To characterize the focused ultrasound field, source of Gaussian amplitude shading are frequently used. Consider the lossless solutions associated with second-harmonic generation in Gaussian beam. The q 1 and q 2 can be expressed as:

$$\begin{array}{rcl}{q}_{1}(r,z) & = & \frac{{p}_{0}}{1-(1+j{G}^{-1})z/d}\exp [-\frac{(1-jG){(r/a)}^{2}}{1-(1+j{G}^{-1})z/d}],\\ {q}_{2}(r,z) & = & \frac{j{P}_{2}}{(1-jG)}\frac{\mathrm{ln}[1-(1+j{G}^{-1})z/d]}{1-(1+j{G}^{-1})z/d}\exp [-\frac{2(1-jG){(r/a)}^{2}}{1-(1+j{G}^{-1})z/d}].\end{array}$$
(7)

where G = z 0/d = ka 2/2d, and \({P}_{2}=\beta {p}_{0}^{2}{k}^{2}{a}^{2}/(4{\rho }_{0}{c}_{0}^{2})\).
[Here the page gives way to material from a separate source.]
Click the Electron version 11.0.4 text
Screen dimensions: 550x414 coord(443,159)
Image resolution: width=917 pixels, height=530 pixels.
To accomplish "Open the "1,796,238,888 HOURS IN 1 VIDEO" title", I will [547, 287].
Noting that p is a slowly varying function of z at high frequency near the focal region, we assume \(\frac{\partial {q}_{i}}{\partial z}\ll k{q}_{i}\) 28. And thus we have

$$\frac{\partial {p}_{n}(r,z,t)}{\partial z}\cong -jnk\frac{1}{2j}{q}_{n}(r,z)\exp [jn(\omega t-kz)]+{\rm{c}}.{\rm{c}}.,$$
(8)

When the light passes through the focus point (z = d), substituting of Eqs (1) and (8) into Eq. (4), the light deflection length can be obtained as

$$\begin{array}{rcl}L & = & {L}_{1}\frac{K}{{n}_{0}}\frac{1}{2j}\frac{1}{{G}^{-1}}k\sqrt{\frac{-j{G}^{-1}{a}^{2}}{(1-jG)}\pi }\{[{p}_{0}\exp [j(\omega t-kd)\\ & & +j{P}_{2}\frac{\sqrt{2}\,\mathrm{ln}(-j{G}^{-1})}{(1-jG)}\exp [j2(\omega t-kd)]\}+{\rm{c}}.{\rm{c}}.\end{array}$$
(9)

where c.c. denotes the complex conjugate of preceding terms.
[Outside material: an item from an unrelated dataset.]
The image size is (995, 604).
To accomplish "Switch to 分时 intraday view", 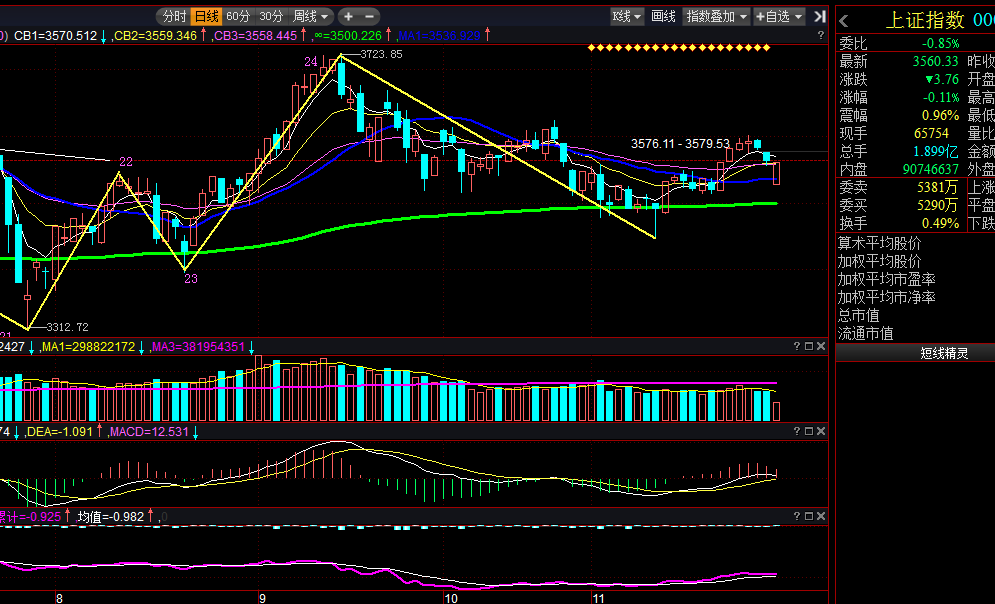I will tap(175, 16).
The Eq. (9) contents the temporal distribution information of light deflection. In each period, two peaks of deflection, the peak positive deflection length \({L}_{{\rm{\max }}}^{p}\) and the peak negative deflection length \({L}_{{\rm{\max }}}^{n}\), can be determined by equation (9). Then, the largest deflection length for the laser beam projected on the screen is given as

$${L}_{{\rm{\max }}}={L}_{{\rm{\max }}}^{p}+{L}_{{\rm{\max }}}^{n}$$
(10)

Experimental setup

Experimental setup is shown in Fig. 5 (with a similar setup to that shown in Fig. 3). All measurements were taken in degassed water to avoid the cavitation. For 17 °C water, the piezo-optic coefficient K = 1.503 × 10−10 Pa−1. As shown in Fig. 5, a laser beam with a width of 4 mm was generated by a laser generator (HN-1200, Peking University Factory of Physics Department, Beijing, China). The width of the laser beam was comparable to the size of focal spot. A screen was placed at the front of a water tank, where the laser point was projected perpendicularly from the rear of the tank through the focal region of a HIFU transducer, first without the presence of the field, then with increasing focal intensity. The optical path L 1 of length 4.7 m was used. A digital camera (EOS 350D, Canon, Tokyo, Japan) was used to record the length of the laser deflection on the screen. The ultrasonic transducer (Chongqing Haifu Medical Technology Co., Chongqing, China) which was submerged in the tank had a fundamental frequency of 0.83 MHz, a radius of curvature of 50 mm and an aperture of 50 mm. The transducer was powered by an ultrasonic driving source (AG1024, T&C Power Conversions Inc., New York, USA) in continuous-wave mode. A commercial needle hydrophone (HNA-0400, Onda Corp., Sunnyvale, USA) was employed to measure the peak positive pressure of focused acoustic field. An oscilloscope (Agilent DSO7014B, Agilent Technologies, Santa Clara, USA) was used to record the peak-to-peak voltages of the needle hydrophone.

Figure 5
figure 5

Schematic diagram of experimental setup.